Could you transcribe exactly the lines below, from the line with "Task: Click the cog nut currency icon" through the line with "Screen dimensions: 518x694", and nothing else, leaving out the pictures?

Start of Available records

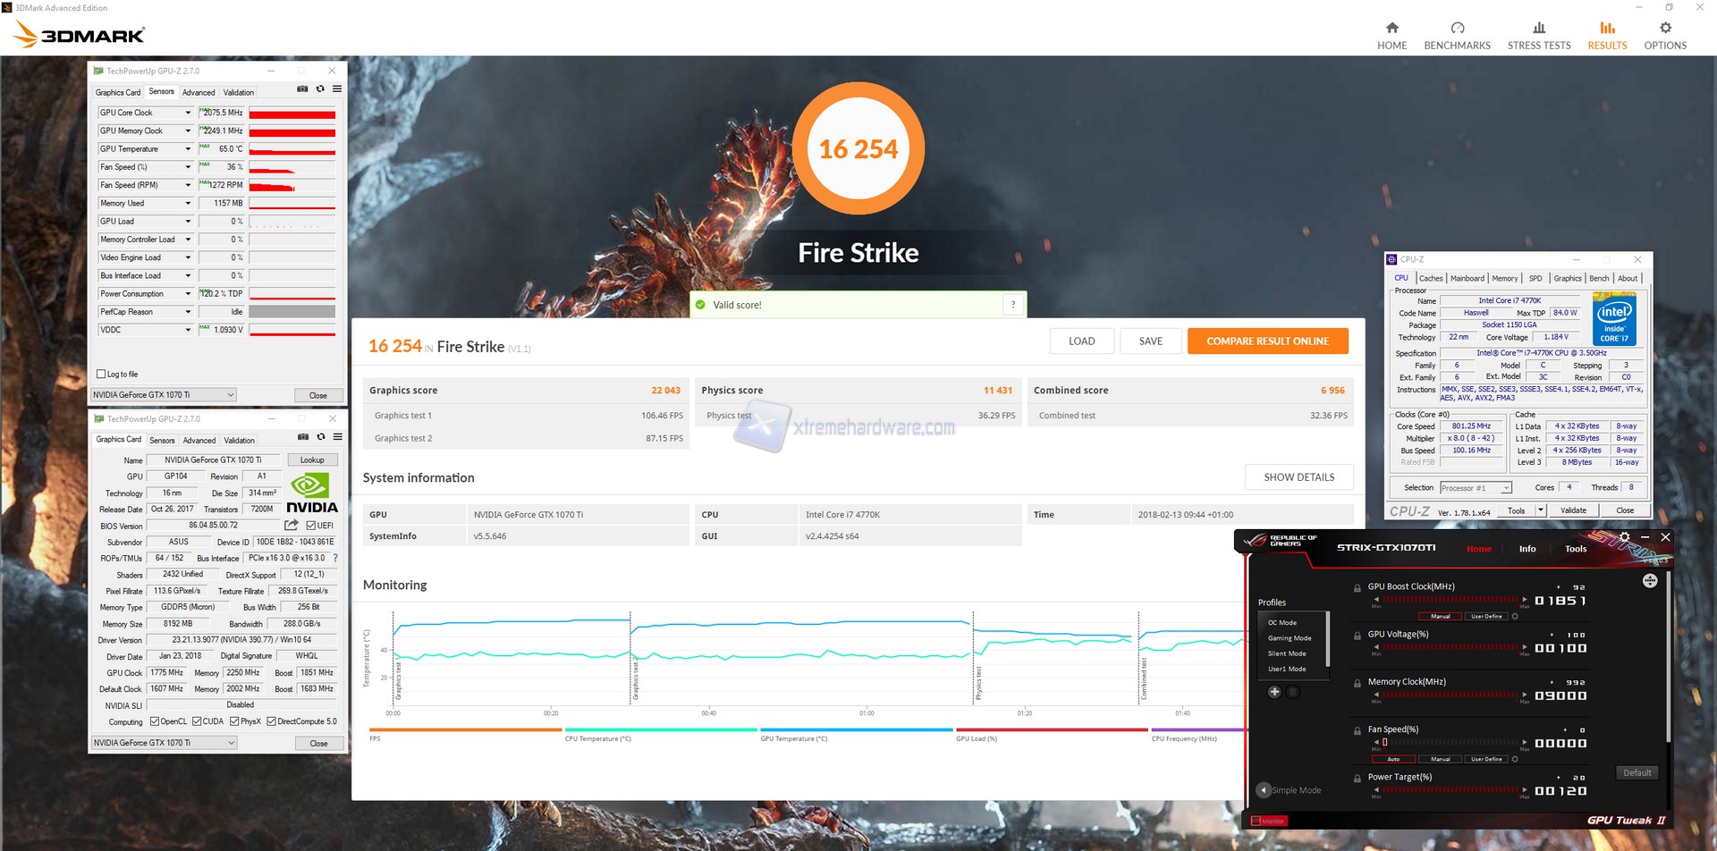This screenshot has height=851, width=1717.
Task: Open GPU Tweak II settings gear
Action: [1624, 537]
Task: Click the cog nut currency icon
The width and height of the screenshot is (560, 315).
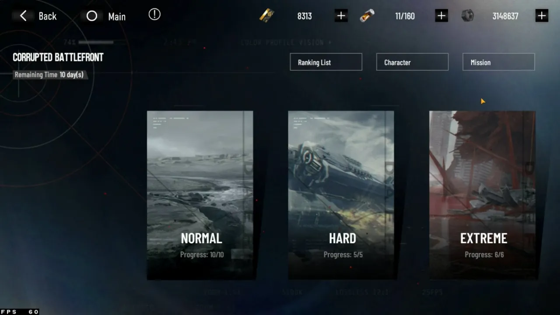Action: coord(467,16)
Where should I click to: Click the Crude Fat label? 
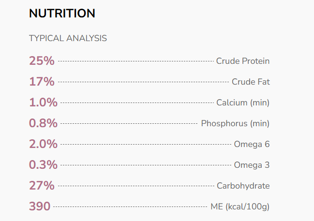251,82
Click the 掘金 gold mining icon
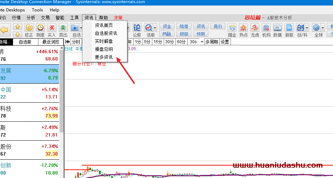This screenshot has width=333, height=178. tap(232, 28)
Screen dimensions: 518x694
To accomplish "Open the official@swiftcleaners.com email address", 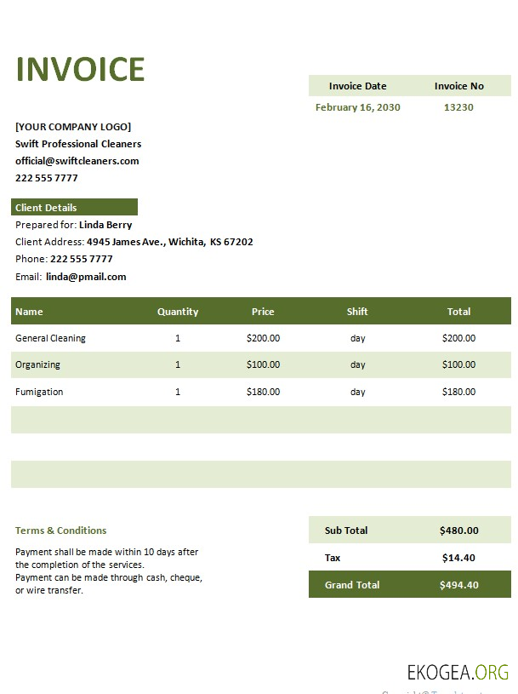I will [x=77, y=161].
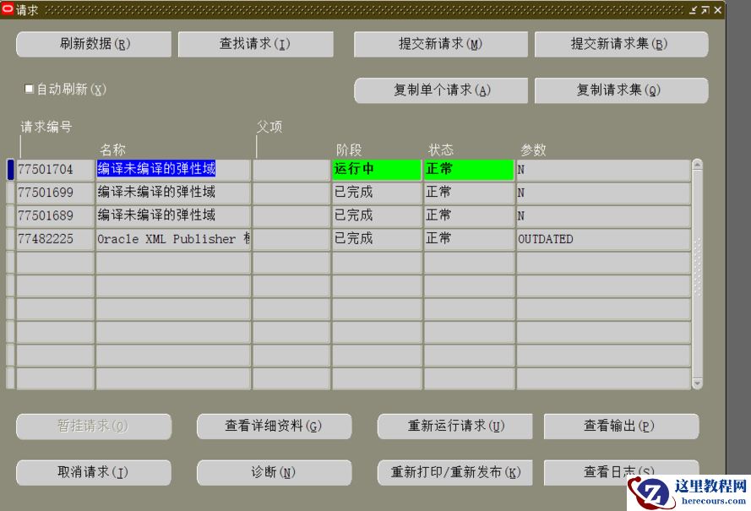Click 复制单个请求 to copy single request
751x511 pixels.
coord(443,90)
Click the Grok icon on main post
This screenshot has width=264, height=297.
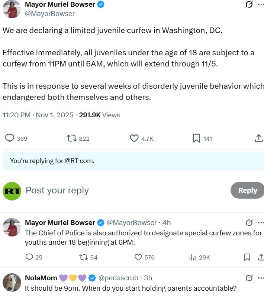[249, 5]
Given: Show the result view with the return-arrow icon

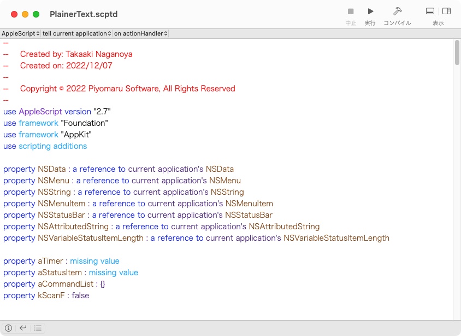Looking at the screenshot, I should (22, 327).
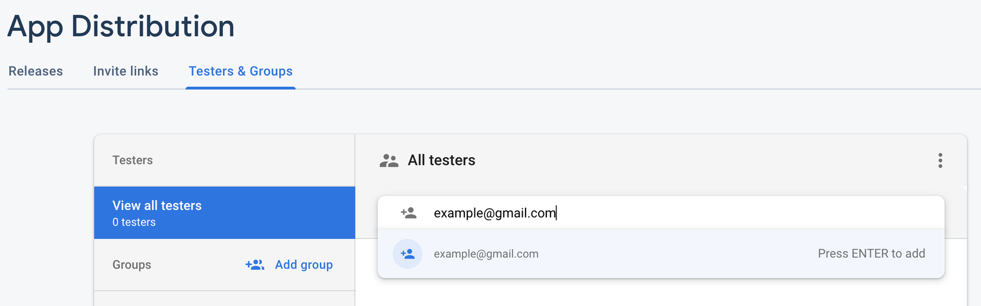981x306 pixels.
Task: Open the three-dot more options menu
Action: point(940,161)
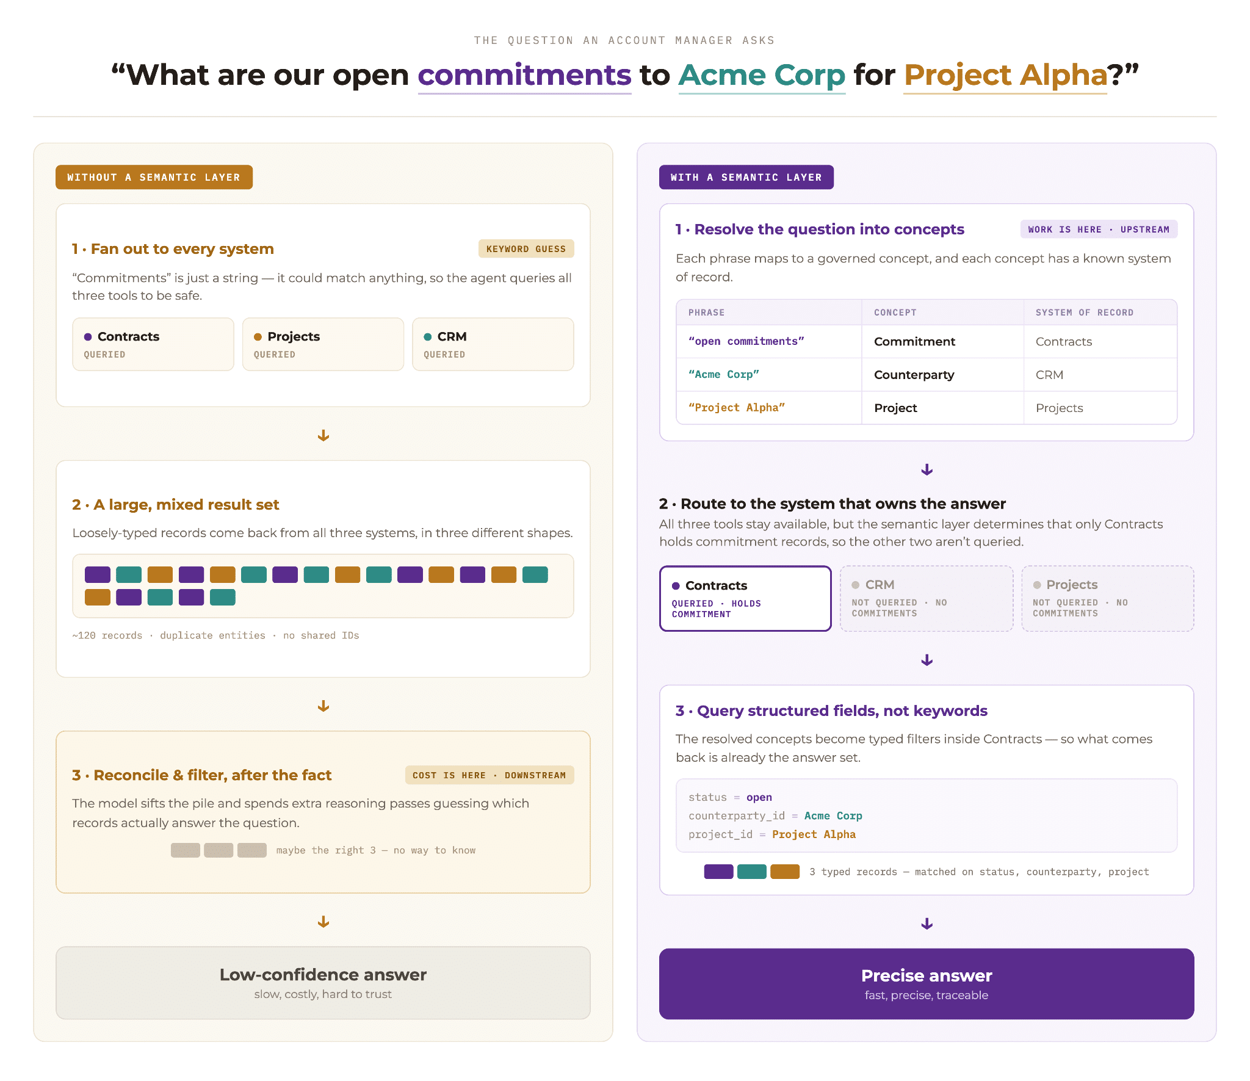Click the arrow above the Precise answer box
The width and height of the screenshot is (1250, 1081).
(x=927, y=924)
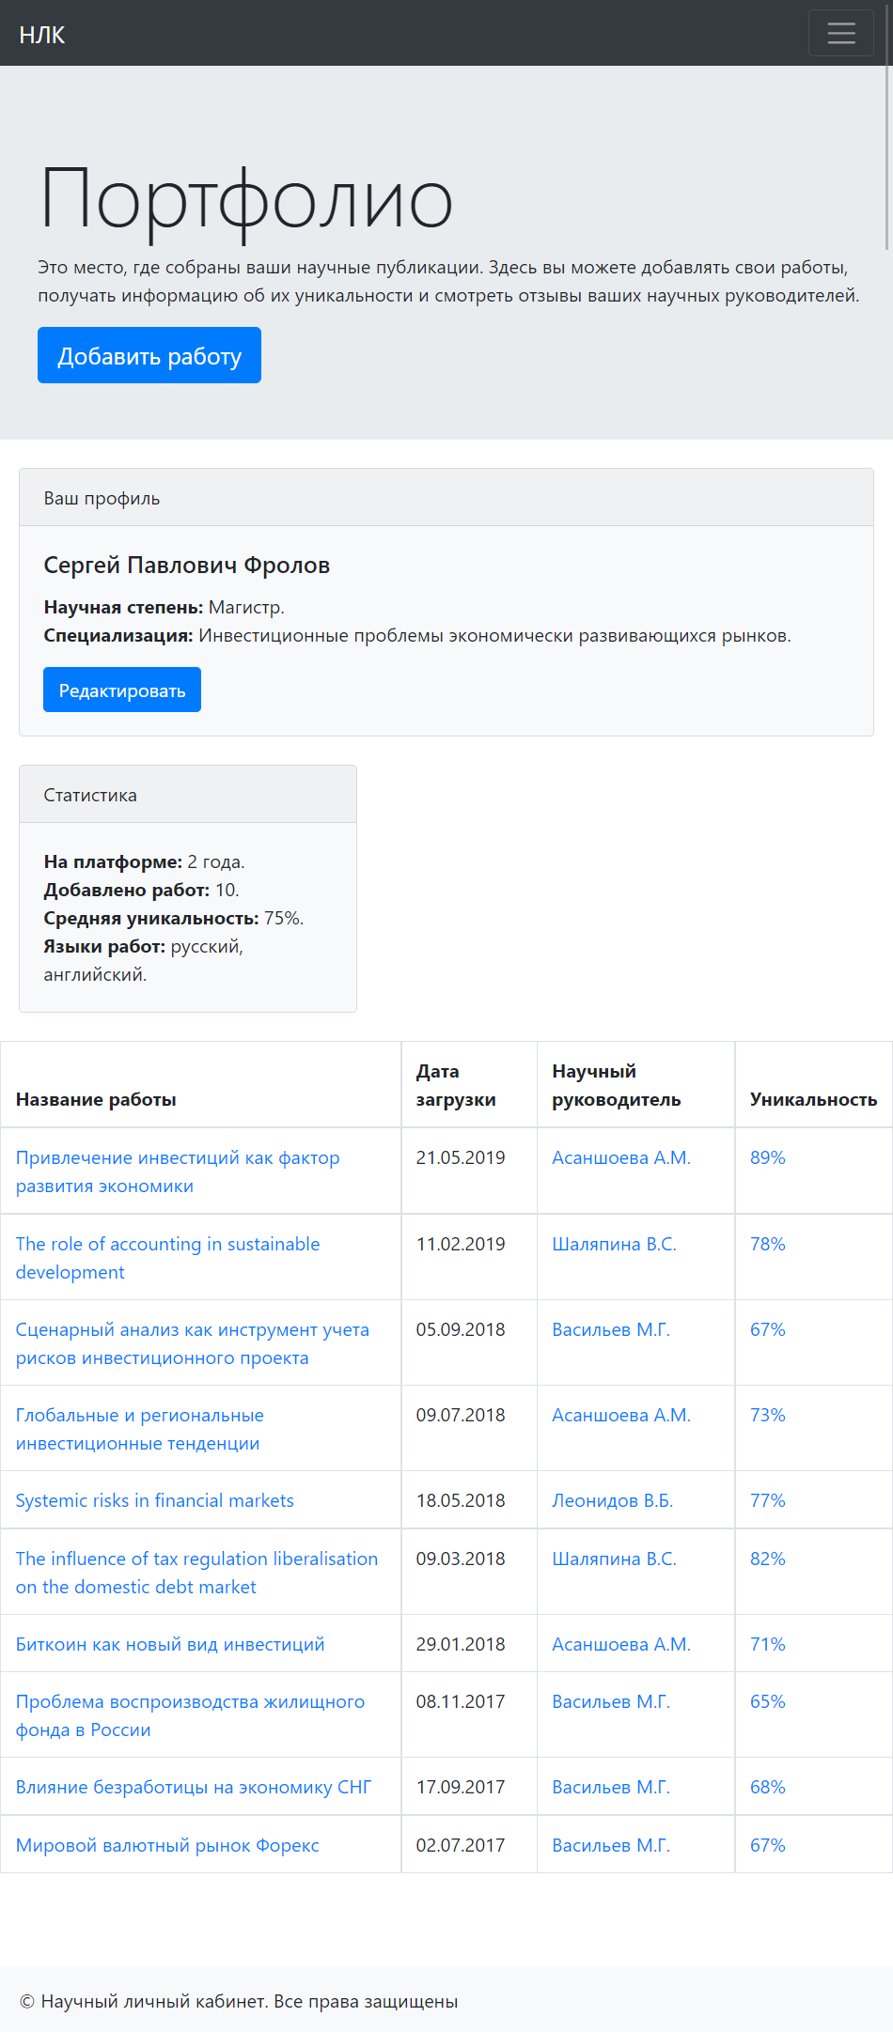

End of Available records

• _Exercise result_
Task: Click the cog nut currency icon
The width and height of the screenshot is (560, 315).
Action: coord(467,16)
Where should I click to: Click the Crude Fat label? 
251,82
Click the 掘金 gold mining icon
This screenshot has width=333, height=178. tap(232, 28)
Screen dimensions: 518x694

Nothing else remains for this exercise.